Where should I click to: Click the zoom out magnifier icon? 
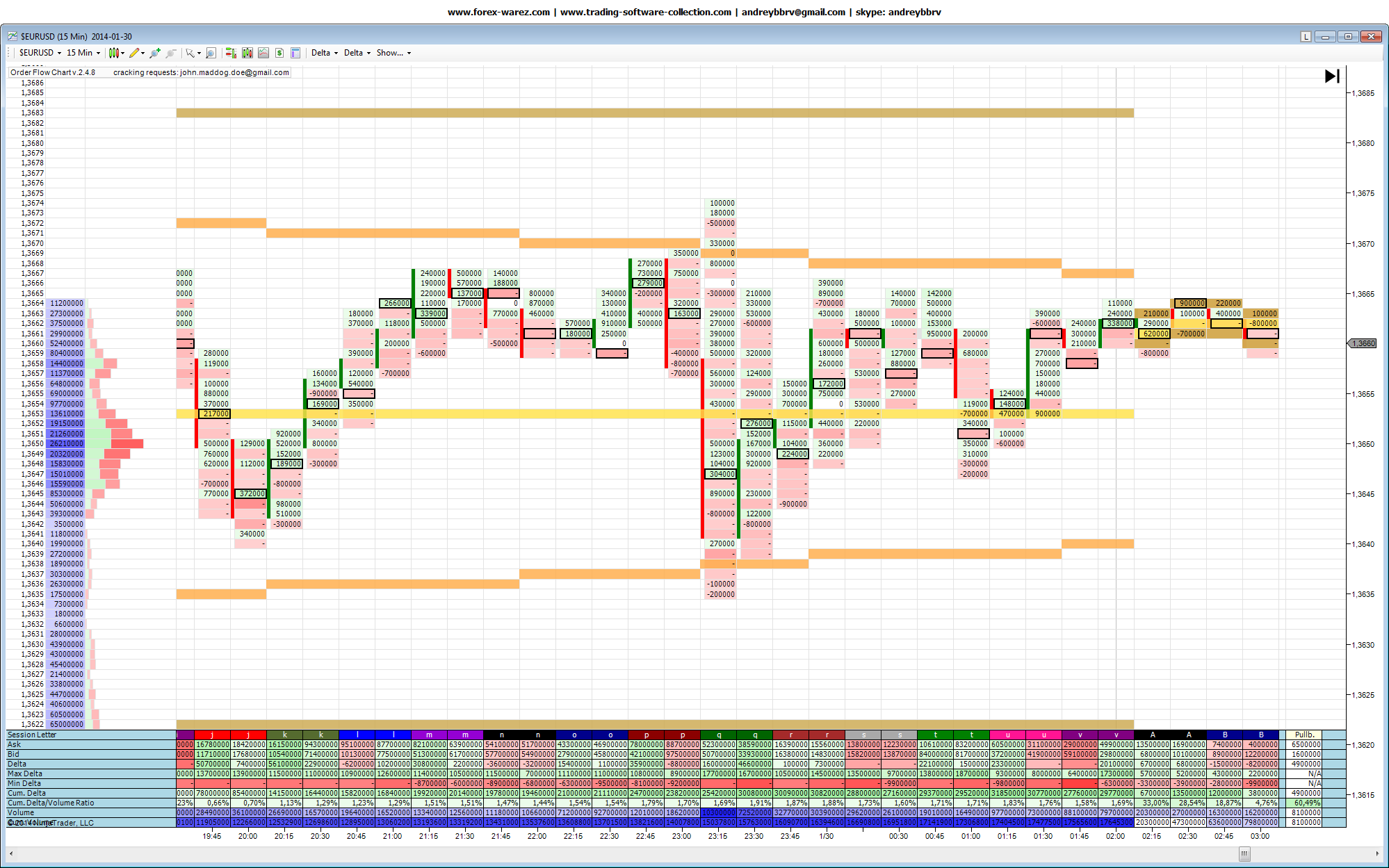click(171, 53)
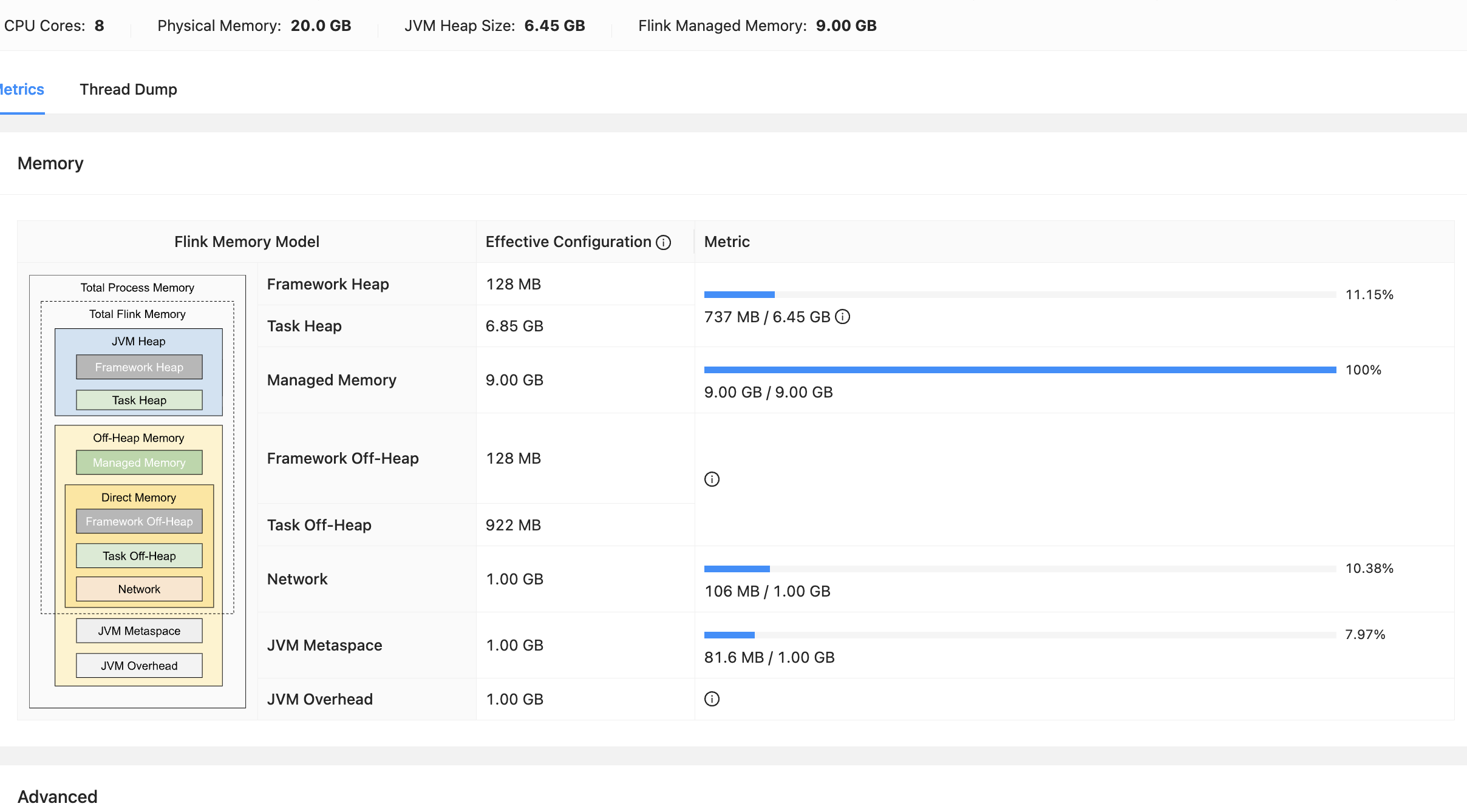This screenshot has width=1467, height=812.
Task: Click Network box in memory diagram
Action: (139, 589)
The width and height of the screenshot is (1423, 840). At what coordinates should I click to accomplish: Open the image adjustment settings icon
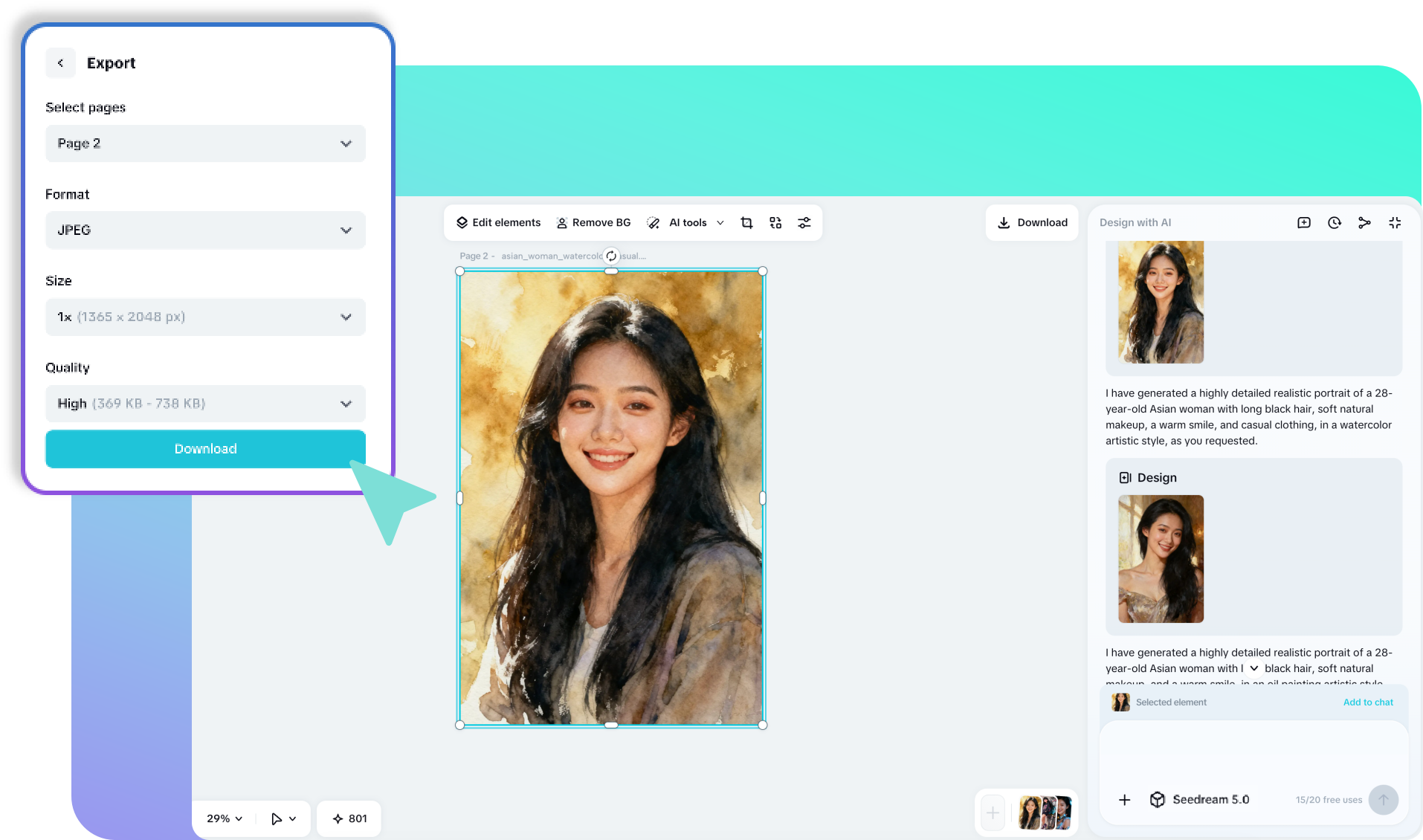pos(804,222)
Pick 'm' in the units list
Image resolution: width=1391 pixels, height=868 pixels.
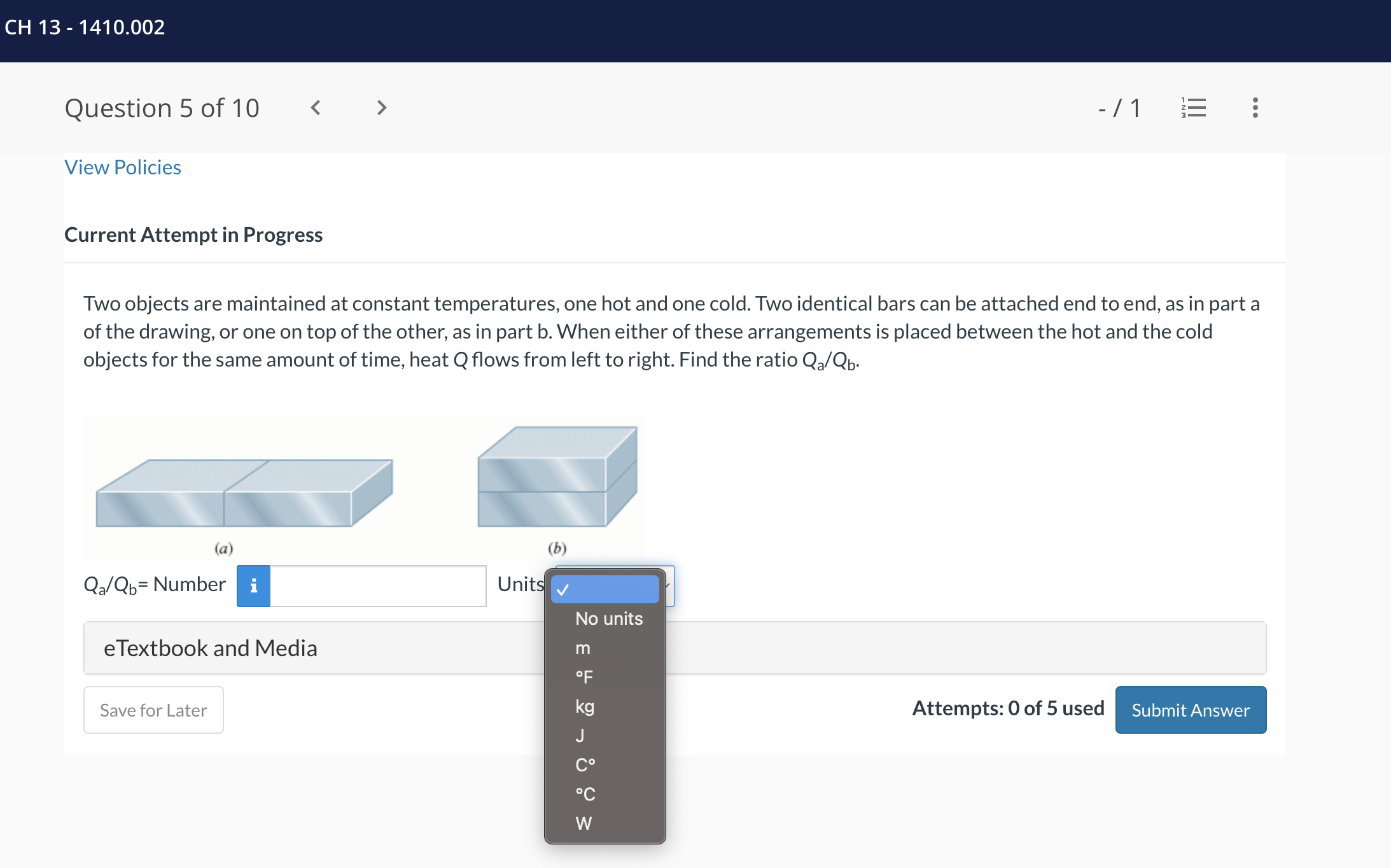coord(583,648)
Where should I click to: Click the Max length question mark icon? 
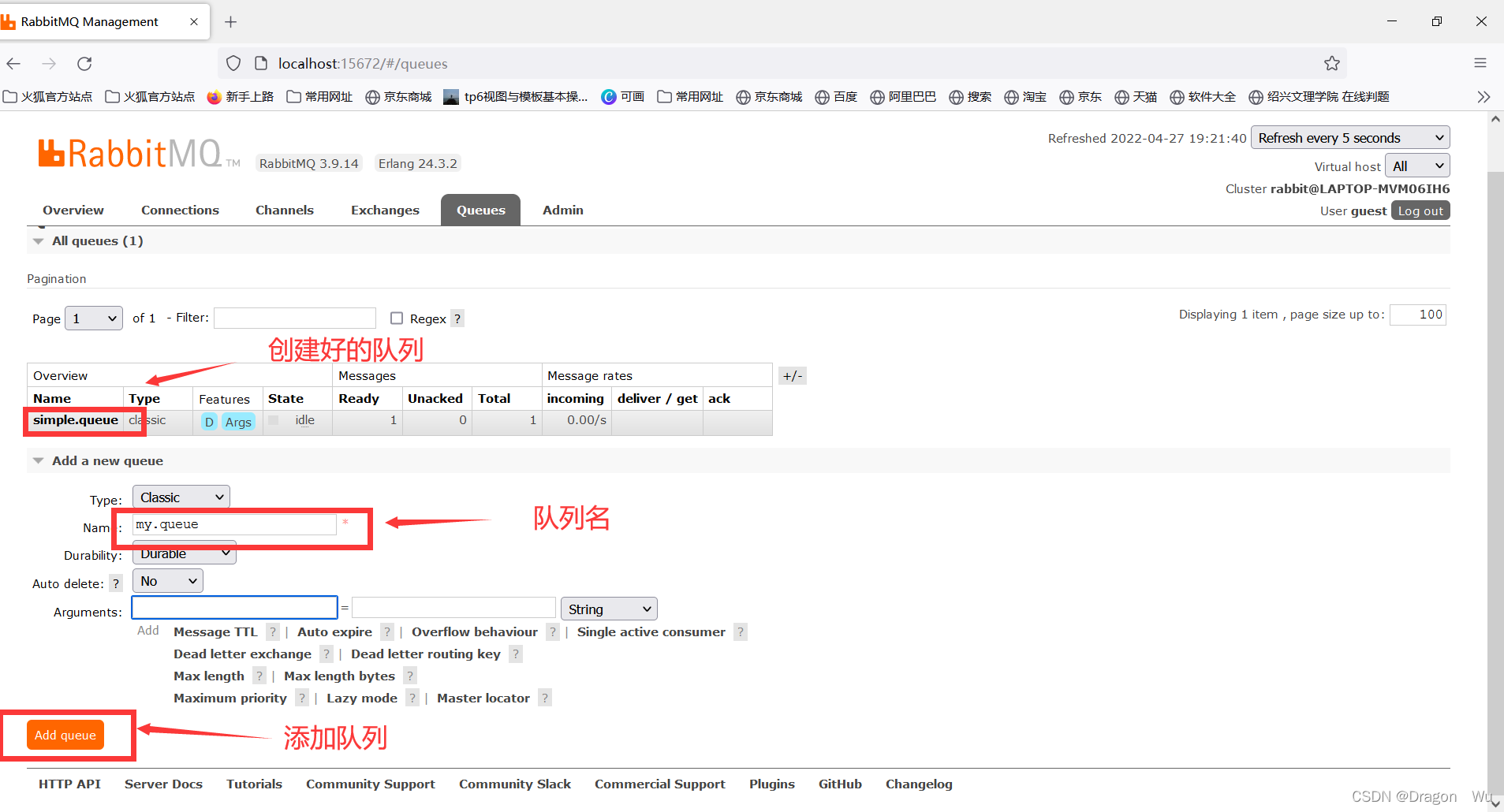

----------------------------------------

Please output exactly the lines from the line containing "Pick 'm' in the units list" through the last line of the records above, both included, and leave out any pictures.

● **Solved exercise**
Pick 'm' in the units list
Image resolution: width=1391 pixels, height=868 pixels.
coord(583,648)
Where should I click to: Click the Max length question mark icon? 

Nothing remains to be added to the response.